The Apartment is ultimately a film about character. Like the director’s masterpiece, Sunset Blvd., it’s towered over by the nuance with which the two central characters are developed. And like Sunset Blvd., this film has as its cornerstone one of the greatest relationships in any film. CC Baxter (Jack Lemmon) on the surface is the kind of mild-mannered nobody we pity on the surface but deep down see in ourselves. He’s standoffish and awkward but is deeply interested in the kind of human interaction he can’t seem to find any luck in. It’s hard not to think of him as meek, but there’s something deceptively, deliciously controlling about his character here. As a side business, the kind which doesn’t formally pay but which allows him to rise through the ranks of his day-job, he rents out his apartment to his bosses for one-note affairs. It helps him advance, but we get a sense of something else too. Throughout the film he keeps commenting on how he wants to be left alone, but we see in his interactions with his patrons a sensation of joy in controlling them, in having some information about them he can use. It’s never explicitly stated, but we get the sense that he’s doing this because he has no one else in his home life, no one to talk to, and no friends. It gives him something, anything, to control and gives people, especially those in power, reason to speak to him. It’s something simultaneously empowering, as we might want to be empowered in having dirty secrets about our bosses, and deeply, profoundly lonely.

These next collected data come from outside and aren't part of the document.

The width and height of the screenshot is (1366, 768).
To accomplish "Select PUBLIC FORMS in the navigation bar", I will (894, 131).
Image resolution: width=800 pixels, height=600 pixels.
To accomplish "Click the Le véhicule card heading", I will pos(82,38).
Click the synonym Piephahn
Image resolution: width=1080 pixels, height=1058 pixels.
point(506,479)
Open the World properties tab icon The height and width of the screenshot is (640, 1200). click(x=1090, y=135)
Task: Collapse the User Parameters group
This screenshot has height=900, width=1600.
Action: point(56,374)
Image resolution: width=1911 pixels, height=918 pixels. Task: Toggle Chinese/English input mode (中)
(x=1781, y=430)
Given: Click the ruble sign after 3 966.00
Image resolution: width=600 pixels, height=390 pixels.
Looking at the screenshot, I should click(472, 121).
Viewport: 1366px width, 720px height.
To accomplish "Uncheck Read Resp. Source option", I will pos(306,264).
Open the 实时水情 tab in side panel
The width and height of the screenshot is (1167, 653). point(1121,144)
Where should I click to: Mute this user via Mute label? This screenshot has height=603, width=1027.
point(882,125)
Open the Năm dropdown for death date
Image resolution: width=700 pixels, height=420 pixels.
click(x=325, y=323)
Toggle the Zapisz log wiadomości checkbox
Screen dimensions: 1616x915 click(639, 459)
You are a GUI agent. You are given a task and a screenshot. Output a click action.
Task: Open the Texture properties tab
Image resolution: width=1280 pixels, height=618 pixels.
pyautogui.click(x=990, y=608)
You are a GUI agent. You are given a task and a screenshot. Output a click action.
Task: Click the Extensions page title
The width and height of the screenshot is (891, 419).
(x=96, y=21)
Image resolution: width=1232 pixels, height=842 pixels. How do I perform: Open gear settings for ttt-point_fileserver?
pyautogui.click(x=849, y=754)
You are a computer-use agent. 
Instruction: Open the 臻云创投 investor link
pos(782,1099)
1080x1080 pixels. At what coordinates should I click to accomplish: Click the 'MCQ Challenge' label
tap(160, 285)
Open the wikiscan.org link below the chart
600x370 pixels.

Fran (Shirley MacLaine), an elevator girl, has her own personal demons: a struggling affair with her boss and melancholy depression most forthright among them. She’s deeply lonely, and like CC Baxter she tries to find what joy she can in an un-fulfilling life. Most of all, this takes the form of affairs with married co-workers. The boss man, as he is with CC, is abusing her, and because she is a female and the abuse is romantic, he has more social agency to assert power over her, to use and abuse her and let her go. In these two characters, alone, we have two fine, complicated dramas with surprising depth and an edge. Although it doesn’t explore the depths of humanity like Sunset Blvd., The Apartment is shockingly ahead of it’s time for 1960 and the kind of film which is still prescient today.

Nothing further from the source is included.